Three of the posts you have been reading on Karavansara this week were written based on titles generated by HubSpot‘s Blog Topic Generator.
The topic generator is a tool that… well, generates topics for blog posts.
Basically, you provide three keywords (nouns are better than phrases, or so does the documentation say) and at the push of a button the machine dreams up five topics for as many posts.
And you’re set for a full week.
And I thought, why not give it a try?
Might be fun, right?
So, here’s what I did.
I placed three keywords in the generator.
I got the five topics, and I wrote the five posts, one a day for the week.

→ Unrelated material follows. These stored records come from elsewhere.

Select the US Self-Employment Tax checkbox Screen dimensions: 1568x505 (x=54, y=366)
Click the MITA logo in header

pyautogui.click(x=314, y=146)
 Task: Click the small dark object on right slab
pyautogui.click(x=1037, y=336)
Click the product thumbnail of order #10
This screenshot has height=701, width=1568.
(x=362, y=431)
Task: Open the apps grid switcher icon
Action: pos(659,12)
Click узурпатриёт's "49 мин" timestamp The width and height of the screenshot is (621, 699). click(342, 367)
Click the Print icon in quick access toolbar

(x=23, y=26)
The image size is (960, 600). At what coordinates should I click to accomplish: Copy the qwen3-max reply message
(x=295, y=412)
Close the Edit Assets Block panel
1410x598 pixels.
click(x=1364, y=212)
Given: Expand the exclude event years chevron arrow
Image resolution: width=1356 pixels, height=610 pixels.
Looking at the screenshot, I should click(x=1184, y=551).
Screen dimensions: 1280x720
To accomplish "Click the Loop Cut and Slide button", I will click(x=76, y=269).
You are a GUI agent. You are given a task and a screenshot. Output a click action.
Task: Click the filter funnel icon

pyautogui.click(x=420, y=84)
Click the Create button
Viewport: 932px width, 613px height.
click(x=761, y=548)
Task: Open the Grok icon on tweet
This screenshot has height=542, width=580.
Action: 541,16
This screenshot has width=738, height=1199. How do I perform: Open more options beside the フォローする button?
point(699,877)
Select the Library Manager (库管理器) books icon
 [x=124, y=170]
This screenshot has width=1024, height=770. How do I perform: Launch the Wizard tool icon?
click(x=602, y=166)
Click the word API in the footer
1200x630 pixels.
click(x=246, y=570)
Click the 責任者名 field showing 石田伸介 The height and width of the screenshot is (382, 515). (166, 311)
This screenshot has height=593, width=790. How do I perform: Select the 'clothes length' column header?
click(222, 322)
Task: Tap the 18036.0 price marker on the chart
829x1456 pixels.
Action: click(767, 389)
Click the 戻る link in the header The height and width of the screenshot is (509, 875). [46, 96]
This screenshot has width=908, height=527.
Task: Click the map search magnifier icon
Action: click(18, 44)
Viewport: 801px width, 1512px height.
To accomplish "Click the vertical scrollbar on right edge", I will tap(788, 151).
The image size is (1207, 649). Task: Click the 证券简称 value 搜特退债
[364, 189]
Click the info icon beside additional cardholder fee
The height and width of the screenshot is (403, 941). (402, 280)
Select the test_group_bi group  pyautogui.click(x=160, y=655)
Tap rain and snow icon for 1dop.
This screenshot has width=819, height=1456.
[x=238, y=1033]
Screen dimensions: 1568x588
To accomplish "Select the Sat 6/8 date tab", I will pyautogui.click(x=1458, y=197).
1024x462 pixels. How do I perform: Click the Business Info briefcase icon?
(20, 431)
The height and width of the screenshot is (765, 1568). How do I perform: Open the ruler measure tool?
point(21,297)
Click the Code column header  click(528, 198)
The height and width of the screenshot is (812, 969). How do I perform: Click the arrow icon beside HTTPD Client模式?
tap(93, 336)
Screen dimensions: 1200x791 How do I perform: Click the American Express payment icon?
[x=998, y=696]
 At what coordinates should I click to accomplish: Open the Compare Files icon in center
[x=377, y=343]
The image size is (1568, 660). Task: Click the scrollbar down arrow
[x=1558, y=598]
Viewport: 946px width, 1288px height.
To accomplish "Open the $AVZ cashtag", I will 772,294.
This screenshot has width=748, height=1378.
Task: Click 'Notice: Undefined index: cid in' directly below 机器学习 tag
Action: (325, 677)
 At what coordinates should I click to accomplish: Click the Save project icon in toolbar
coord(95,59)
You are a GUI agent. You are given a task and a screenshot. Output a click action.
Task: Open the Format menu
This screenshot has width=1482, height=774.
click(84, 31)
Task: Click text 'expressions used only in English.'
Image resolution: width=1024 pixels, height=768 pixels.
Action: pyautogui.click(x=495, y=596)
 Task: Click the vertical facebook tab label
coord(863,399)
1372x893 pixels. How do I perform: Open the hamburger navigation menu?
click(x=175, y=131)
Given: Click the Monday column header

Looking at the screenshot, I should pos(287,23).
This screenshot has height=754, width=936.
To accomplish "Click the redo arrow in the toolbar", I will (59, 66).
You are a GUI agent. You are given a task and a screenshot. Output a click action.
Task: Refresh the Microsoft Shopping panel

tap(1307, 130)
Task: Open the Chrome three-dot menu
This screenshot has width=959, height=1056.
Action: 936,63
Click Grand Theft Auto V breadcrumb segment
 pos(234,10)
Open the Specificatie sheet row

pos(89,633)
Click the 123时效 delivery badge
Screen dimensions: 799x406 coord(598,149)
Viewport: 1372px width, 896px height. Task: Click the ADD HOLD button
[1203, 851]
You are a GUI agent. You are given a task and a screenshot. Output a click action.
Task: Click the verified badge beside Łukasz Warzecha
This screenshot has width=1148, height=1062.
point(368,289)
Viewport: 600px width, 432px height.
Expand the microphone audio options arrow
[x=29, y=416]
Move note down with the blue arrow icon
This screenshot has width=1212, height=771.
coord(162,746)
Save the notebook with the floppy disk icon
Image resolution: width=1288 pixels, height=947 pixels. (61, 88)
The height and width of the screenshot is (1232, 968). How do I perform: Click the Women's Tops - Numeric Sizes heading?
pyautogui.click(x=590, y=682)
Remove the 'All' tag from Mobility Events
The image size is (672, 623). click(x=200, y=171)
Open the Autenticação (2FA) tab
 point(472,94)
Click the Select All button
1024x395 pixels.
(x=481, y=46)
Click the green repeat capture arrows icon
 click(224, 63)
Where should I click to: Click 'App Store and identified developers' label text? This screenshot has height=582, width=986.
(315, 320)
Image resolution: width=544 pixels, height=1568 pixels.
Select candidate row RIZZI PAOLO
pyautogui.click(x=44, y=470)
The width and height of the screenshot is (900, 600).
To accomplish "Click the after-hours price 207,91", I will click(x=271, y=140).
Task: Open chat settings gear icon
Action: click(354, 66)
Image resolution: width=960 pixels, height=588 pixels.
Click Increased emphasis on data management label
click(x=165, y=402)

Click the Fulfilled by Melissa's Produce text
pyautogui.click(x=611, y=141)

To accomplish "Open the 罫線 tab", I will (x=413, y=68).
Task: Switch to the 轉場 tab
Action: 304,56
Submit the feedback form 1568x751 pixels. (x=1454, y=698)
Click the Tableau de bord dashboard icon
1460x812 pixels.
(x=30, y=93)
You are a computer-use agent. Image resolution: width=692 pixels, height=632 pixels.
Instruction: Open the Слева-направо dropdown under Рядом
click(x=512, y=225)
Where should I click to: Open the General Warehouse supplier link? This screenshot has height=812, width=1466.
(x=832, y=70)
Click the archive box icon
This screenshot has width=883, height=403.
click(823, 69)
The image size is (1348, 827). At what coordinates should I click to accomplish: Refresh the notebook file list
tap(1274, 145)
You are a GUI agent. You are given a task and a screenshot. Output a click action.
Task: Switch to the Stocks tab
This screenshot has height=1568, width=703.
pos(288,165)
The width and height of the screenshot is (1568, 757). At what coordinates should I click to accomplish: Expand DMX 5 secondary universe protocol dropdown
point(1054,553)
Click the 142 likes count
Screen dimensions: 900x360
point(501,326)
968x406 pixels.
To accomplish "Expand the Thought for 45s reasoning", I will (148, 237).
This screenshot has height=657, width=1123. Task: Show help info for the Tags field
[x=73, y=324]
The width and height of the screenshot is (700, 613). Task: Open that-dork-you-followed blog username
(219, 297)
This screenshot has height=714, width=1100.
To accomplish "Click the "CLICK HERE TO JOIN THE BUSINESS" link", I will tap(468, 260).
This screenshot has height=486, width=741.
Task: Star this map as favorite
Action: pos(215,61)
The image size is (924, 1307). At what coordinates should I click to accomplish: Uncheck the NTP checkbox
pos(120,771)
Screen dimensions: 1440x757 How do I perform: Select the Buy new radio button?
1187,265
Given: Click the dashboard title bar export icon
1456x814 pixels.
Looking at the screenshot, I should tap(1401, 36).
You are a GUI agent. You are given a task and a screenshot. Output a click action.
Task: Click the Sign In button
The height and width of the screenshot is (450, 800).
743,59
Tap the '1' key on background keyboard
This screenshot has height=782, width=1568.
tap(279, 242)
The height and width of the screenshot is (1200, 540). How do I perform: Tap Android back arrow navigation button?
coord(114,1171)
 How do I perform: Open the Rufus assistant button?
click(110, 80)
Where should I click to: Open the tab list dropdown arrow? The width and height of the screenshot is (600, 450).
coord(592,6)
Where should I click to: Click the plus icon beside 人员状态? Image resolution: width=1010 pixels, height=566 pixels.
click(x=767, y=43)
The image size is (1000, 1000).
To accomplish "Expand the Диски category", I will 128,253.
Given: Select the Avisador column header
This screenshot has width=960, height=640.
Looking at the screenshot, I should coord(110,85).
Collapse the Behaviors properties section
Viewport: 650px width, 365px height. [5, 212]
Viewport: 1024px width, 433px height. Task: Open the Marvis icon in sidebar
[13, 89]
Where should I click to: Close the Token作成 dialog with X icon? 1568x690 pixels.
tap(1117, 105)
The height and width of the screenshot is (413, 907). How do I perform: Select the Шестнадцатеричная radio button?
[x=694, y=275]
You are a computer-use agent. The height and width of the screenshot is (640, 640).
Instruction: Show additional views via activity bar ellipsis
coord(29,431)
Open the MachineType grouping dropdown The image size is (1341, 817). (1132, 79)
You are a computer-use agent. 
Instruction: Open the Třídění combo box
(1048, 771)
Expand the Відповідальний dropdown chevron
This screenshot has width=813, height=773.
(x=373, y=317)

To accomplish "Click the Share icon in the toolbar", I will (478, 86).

The three keywords I used were
- self publishing
- adventure stories
- the Silk Road
I wondered what topics the generator would generate.
I was curious to see what would happen.
I thought it would be fun, a nice change from my usual topics, and an exercise in writing to an external prompt – a great form of writing practice, and a good way to keep the writing gears oiled.
Granted, HubSpot’s generator is geared towards company blogs and products/services blogs, but that’s also part of the fun in this experiment.
In the end, four out of five prompts turned out to be lists – which led to the decision of splitting the series in two parts: I guess after three lists, my readers have had their fill for a while (or not? Let me know, please!)
But it was interesting, trying to fulfill the prompt’s requirements, compiling lists of ideas, blogs and websites and what else.
I also had to keep in mind that…
Our algorithm isn’t perfect. After you have your titles, you may want to tweak them to be more relevant to your terms and grammatically correct.
Sure!
All in all, it was a fun experience – but for a blog like this, the Topic Generator is too focused on attracting clients instead of readers.
But that’s ok – I had to give it a try.
The first three posts were up on Monday, Thursday and Wednesday – and they did ok in terms of views.
Two more posts will be up next week. After that, I do not know if I will use the generator again: as I said, it is too aggressively focused on product placement and marketing for my tastes.
And I wonder about your tastes – any thoughts about this experiment?
Did you like it?
6 June 2015 at 09:48
Yes well… I’ve tried it, choosing my keywords as “history”, “anachronism” and “fiction”, and I got suggestions to write about “How to solve the biggest problem with history” (wouldn’t we all love to know!) and “5 Tools Everyone in the anachronism Industry Should Be Using” …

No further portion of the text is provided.